Task directions: Output the line that contains "The image size is (1087, 871)." and each line after it in the listing, exactly as they appear, through the very last line.

· · · · · · ·

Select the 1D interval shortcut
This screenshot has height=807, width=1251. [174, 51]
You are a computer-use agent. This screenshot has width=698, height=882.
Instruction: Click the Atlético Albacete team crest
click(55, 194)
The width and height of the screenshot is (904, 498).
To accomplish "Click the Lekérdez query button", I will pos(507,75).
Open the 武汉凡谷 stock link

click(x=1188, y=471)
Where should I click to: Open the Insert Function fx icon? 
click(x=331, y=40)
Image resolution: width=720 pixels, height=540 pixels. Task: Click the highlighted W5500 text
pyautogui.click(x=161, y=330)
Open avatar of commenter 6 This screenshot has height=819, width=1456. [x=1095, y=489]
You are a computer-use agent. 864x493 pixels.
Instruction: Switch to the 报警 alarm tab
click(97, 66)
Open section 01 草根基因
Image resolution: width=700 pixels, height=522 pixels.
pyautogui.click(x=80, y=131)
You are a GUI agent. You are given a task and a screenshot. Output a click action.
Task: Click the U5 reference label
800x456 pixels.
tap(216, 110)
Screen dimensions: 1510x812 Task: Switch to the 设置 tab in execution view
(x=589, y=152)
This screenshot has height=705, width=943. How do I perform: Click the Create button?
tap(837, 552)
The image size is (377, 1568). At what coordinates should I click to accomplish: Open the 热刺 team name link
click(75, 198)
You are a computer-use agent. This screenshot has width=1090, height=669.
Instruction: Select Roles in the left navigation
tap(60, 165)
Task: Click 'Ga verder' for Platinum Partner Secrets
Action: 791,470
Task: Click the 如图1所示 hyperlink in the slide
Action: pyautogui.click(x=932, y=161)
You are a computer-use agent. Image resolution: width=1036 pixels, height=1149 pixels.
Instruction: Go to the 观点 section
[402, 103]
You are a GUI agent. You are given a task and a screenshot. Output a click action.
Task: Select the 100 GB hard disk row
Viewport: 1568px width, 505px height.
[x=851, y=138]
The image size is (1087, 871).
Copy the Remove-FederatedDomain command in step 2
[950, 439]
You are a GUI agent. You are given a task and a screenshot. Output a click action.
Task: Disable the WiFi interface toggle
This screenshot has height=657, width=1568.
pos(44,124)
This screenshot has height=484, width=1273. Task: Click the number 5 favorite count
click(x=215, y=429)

· · · · · · ·

Response area:
The image size is (1087, 871).
Copy the Remove-FederatedDomain command in step 2
[950, 439]
You are a GUI agent. You are given a task and a screenshot. Output a click action.
Task: Disable the WiFi interface toggle
This screenshot has height=657, width=1568.
pos(44,124)
This screenshot has height=484, width=1273. Task: Click the number 5 favorite count
click(x=215, y=429)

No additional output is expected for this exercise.